**Provided data**
+++
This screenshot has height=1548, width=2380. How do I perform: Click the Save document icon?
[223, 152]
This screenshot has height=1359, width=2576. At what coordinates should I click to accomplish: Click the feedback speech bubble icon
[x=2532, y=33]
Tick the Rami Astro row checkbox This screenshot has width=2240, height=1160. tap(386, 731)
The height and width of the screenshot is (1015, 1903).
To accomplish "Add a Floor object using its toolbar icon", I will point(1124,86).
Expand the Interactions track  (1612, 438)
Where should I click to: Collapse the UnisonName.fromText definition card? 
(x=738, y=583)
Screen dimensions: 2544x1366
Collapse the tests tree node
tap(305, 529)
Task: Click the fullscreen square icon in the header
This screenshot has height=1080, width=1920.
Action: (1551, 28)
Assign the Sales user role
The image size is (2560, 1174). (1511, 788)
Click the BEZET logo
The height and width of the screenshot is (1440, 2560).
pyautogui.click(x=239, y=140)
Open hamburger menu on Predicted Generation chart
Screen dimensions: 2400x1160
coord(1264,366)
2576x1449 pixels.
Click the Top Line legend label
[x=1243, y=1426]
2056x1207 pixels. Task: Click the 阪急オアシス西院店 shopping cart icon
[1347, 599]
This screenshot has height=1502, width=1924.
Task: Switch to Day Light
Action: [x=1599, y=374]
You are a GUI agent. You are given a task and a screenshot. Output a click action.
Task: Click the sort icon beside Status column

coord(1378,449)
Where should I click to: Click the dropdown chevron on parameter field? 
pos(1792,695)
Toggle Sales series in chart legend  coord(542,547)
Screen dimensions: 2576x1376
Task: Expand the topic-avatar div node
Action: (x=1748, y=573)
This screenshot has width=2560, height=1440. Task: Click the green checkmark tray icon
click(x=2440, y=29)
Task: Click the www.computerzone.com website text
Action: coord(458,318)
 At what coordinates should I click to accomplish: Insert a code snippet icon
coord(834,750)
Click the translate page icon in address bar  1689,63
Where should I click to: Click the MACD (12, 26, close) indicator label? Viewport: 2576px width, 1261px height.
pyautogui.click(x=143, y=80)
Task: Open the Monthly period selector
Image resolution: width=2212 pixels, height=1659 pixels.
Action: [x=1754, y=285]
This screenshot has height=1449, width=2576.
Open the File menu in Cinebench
+++
**Exercise**
Your reply should be a single number: the count of lines above that include the string "menu".

**Completed task**
2